──────── Material supplied
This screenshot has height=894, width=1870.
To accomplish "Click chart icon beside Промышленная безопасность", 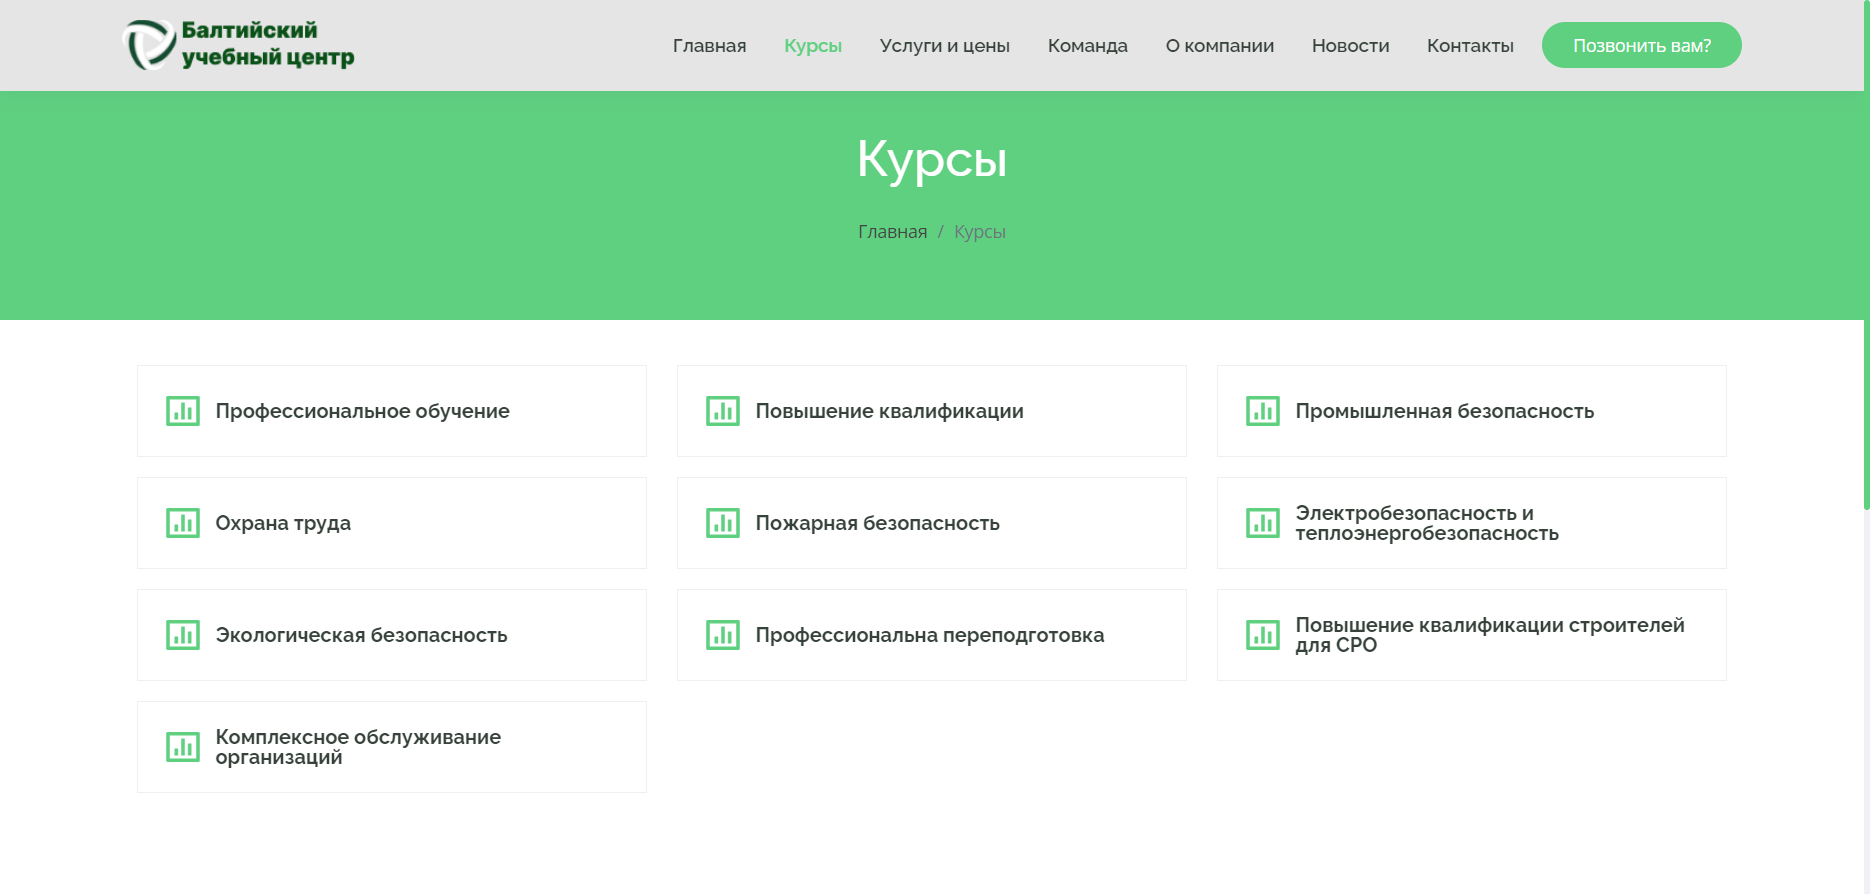I will 1262,411.
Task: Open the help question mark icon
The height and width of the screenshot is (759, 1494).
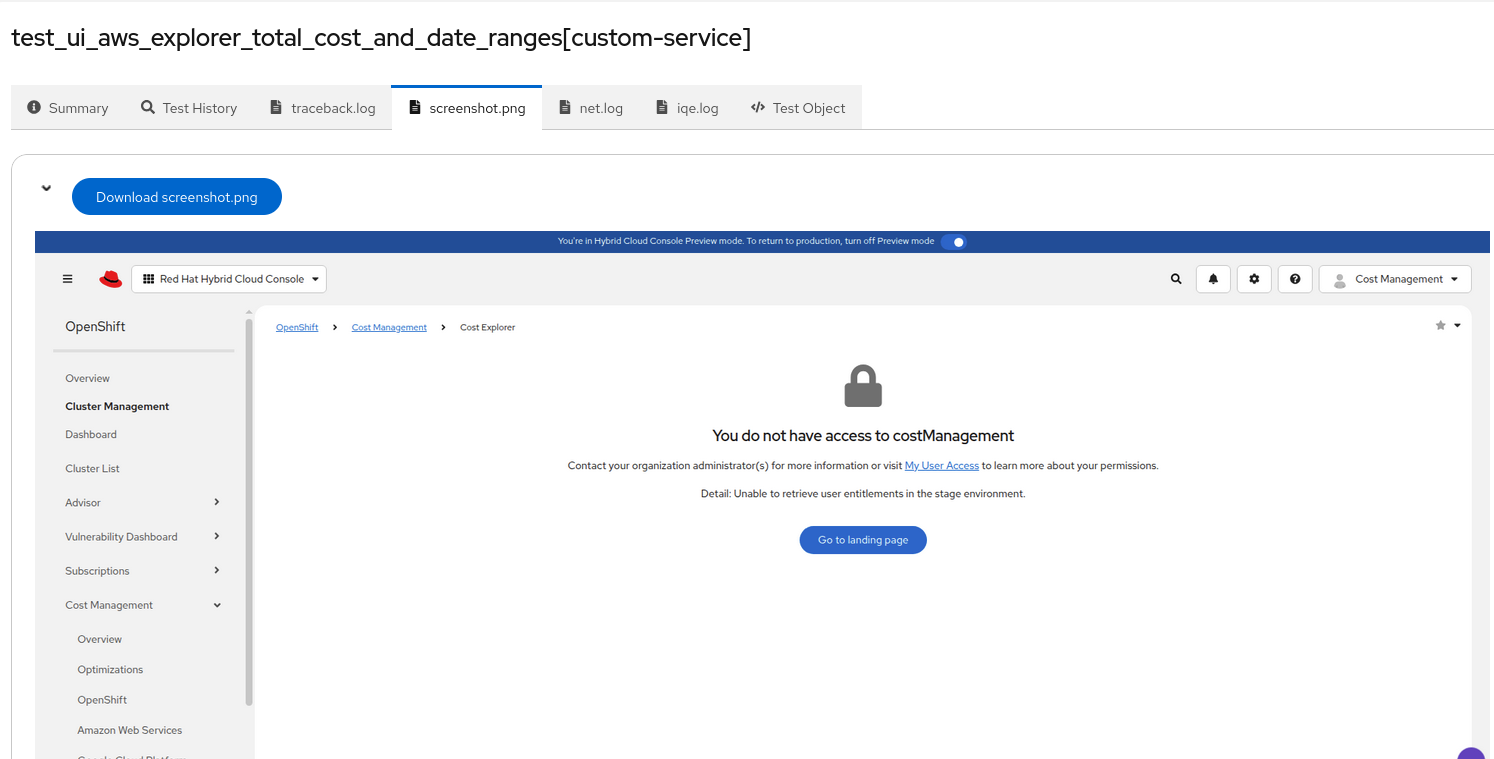Action: tap(1295, 279)
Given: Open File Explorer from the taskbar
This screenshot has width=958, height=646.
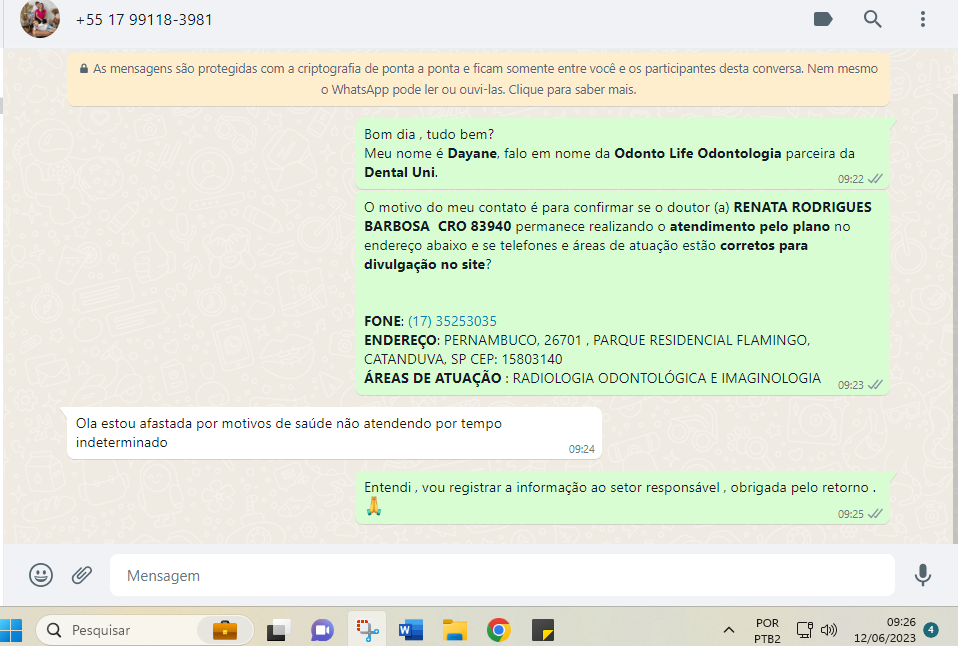Looking at the screenshot, I should click(455, 630).
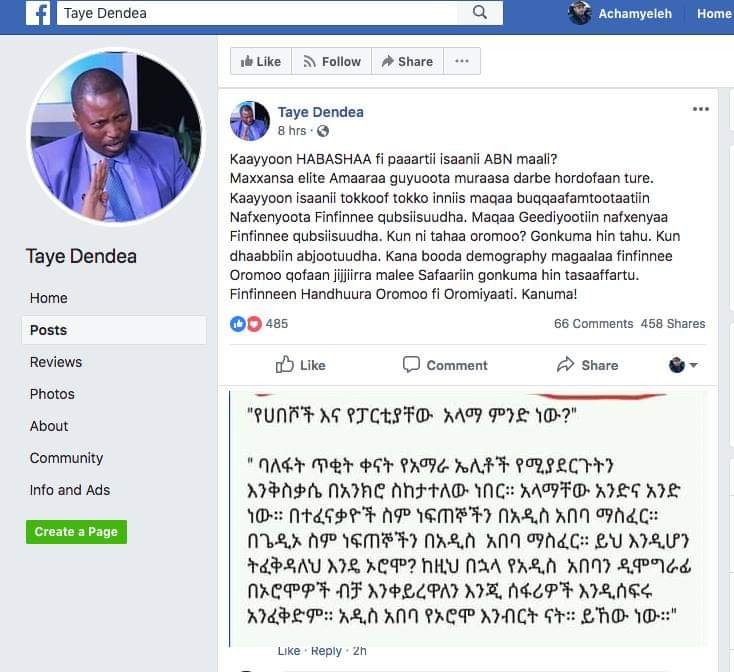Click the like reaction icon beside 485
The width and height of the screenshot is (734, 672).
coord(238,324)

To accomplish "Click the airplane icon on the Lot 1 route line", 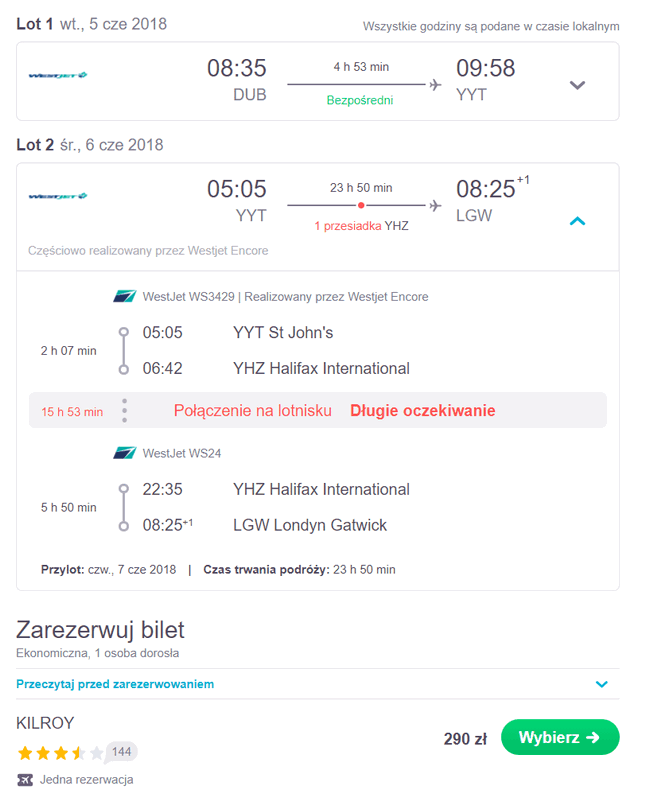I will 435,84.
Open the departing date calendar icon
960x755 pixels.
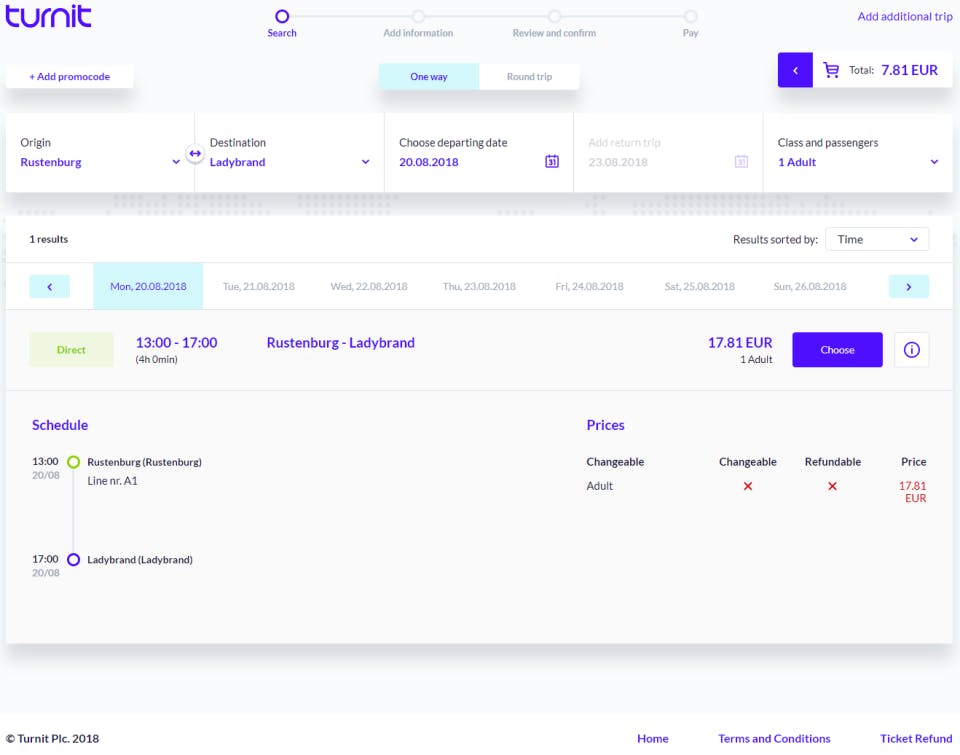tap(551, 160)
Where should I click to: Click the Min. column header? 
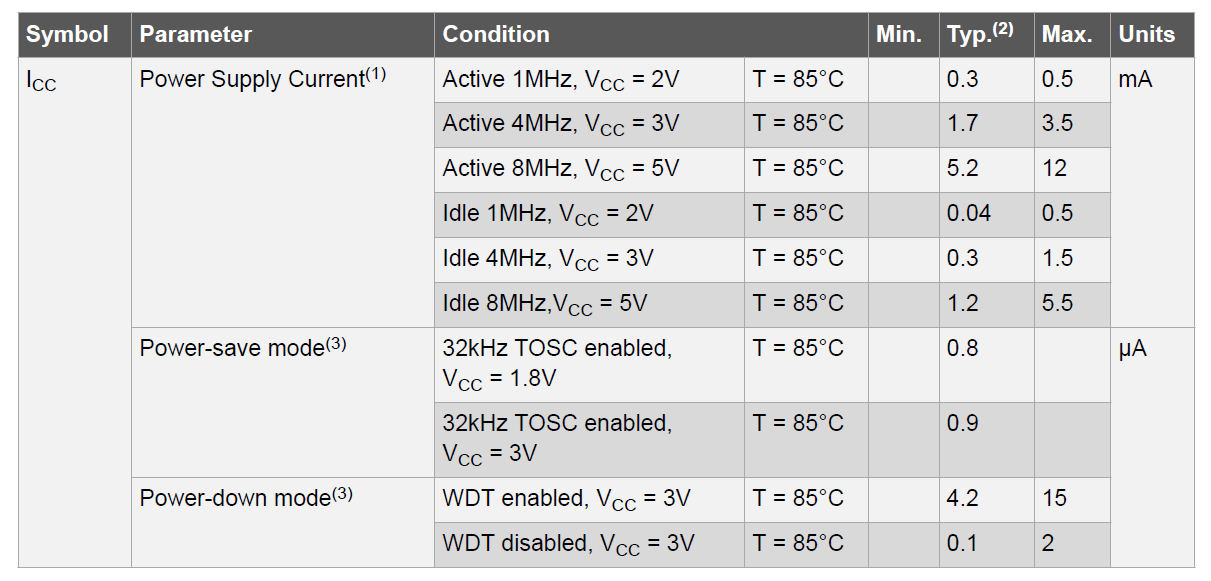pos(899,35)
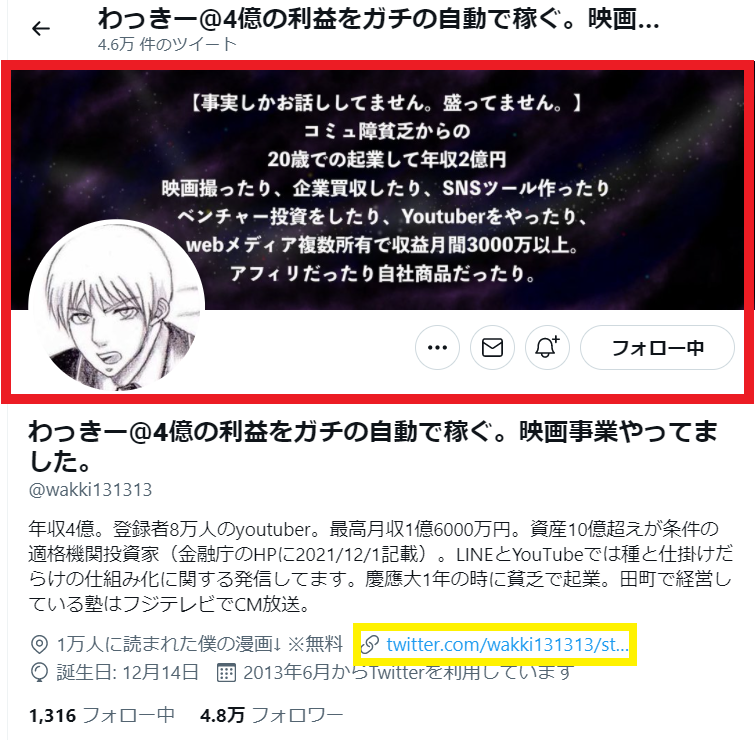
Task: View the dark starry header banner image
Action: 378,190
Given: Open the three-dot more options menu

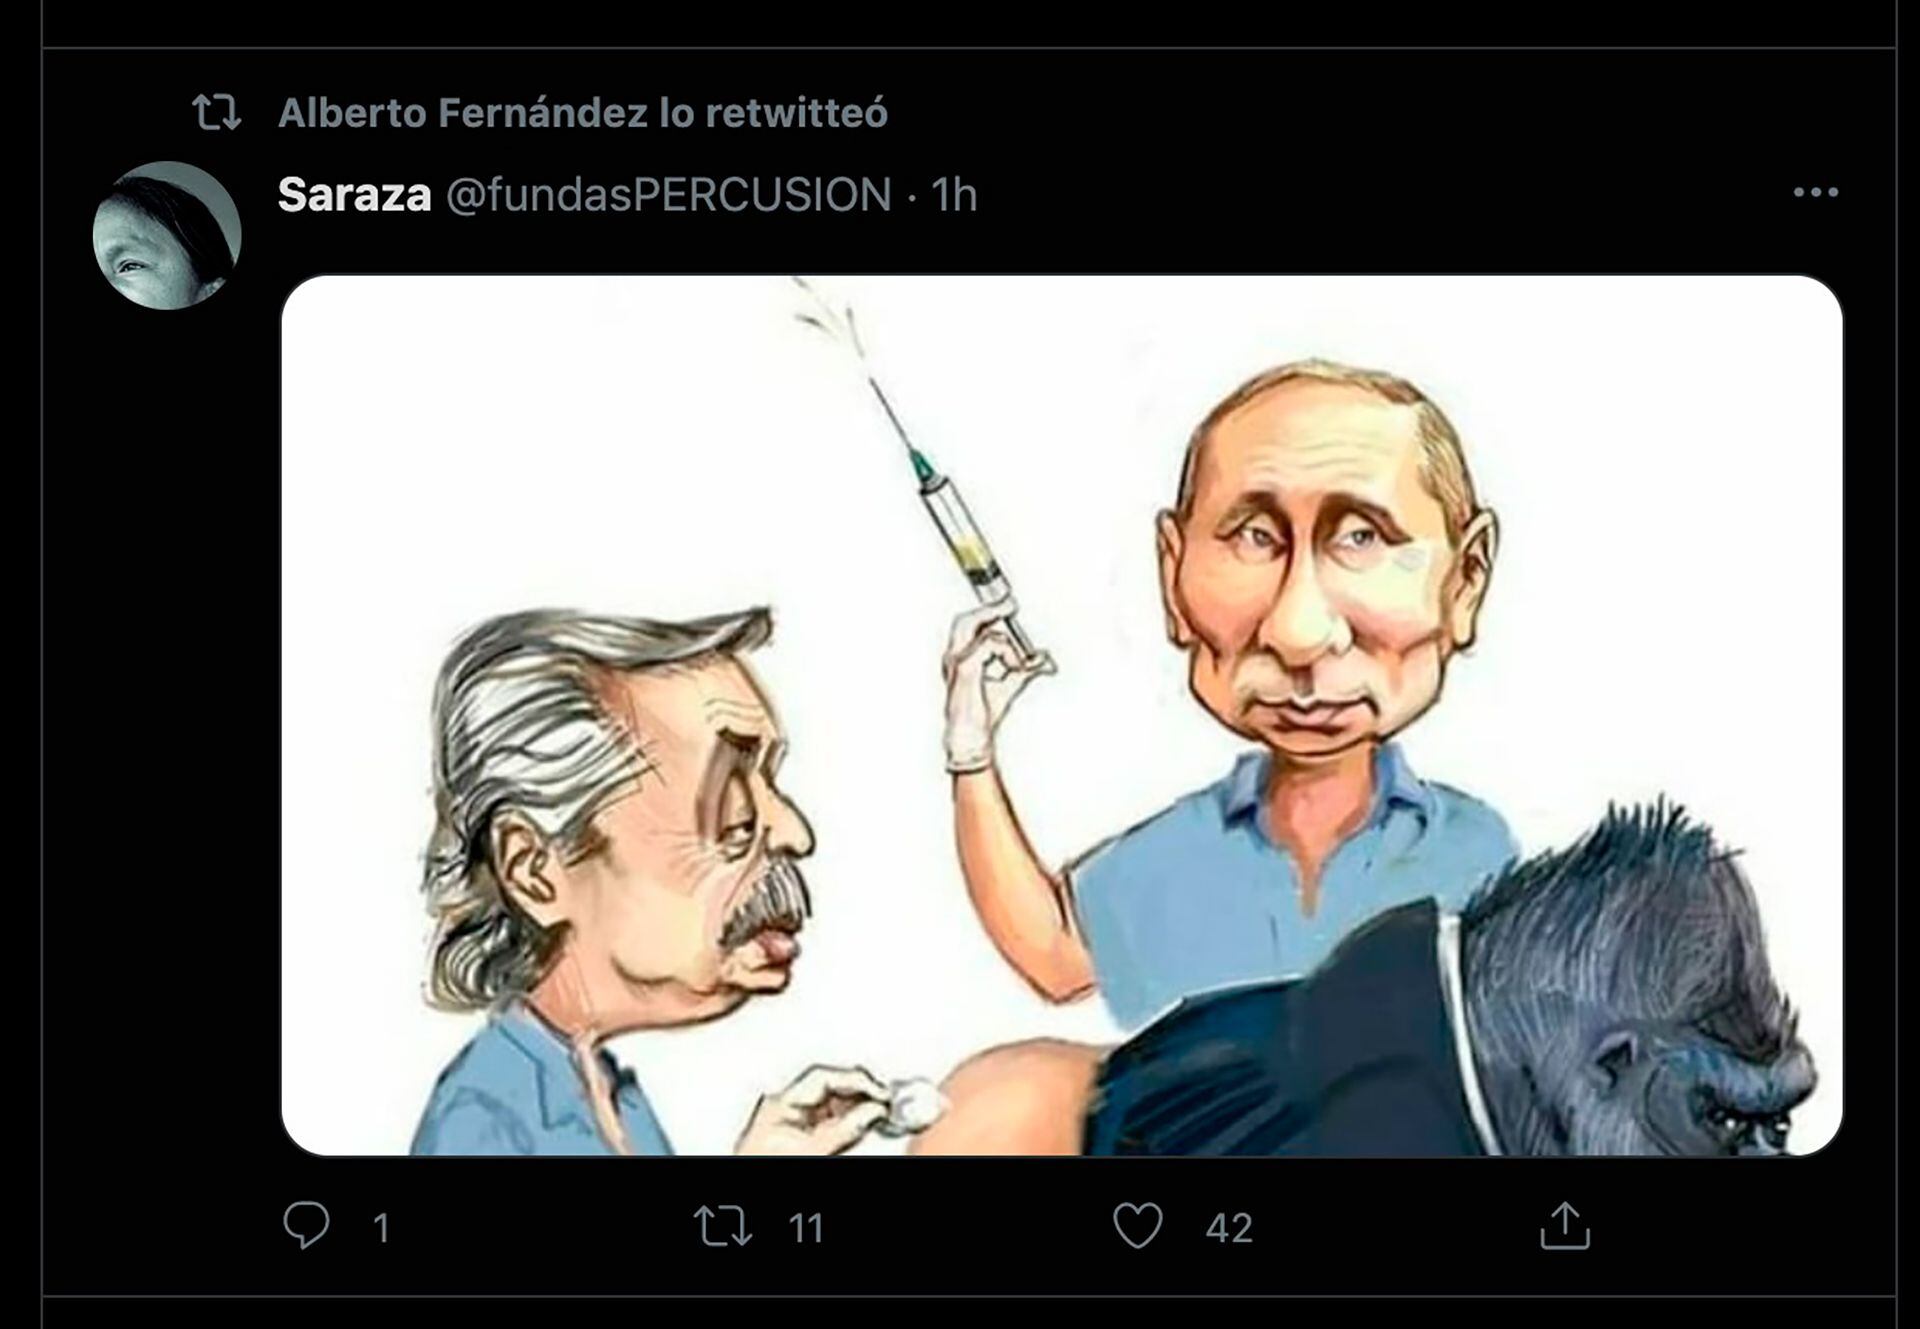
────────────────
→ **Exercise**: Lines that hold the word "Given" are the ones to copy from the entries above.

→ **Answer area**:
Given: Open File Explorer from the taskbar
Given: Open the three-dot more options menu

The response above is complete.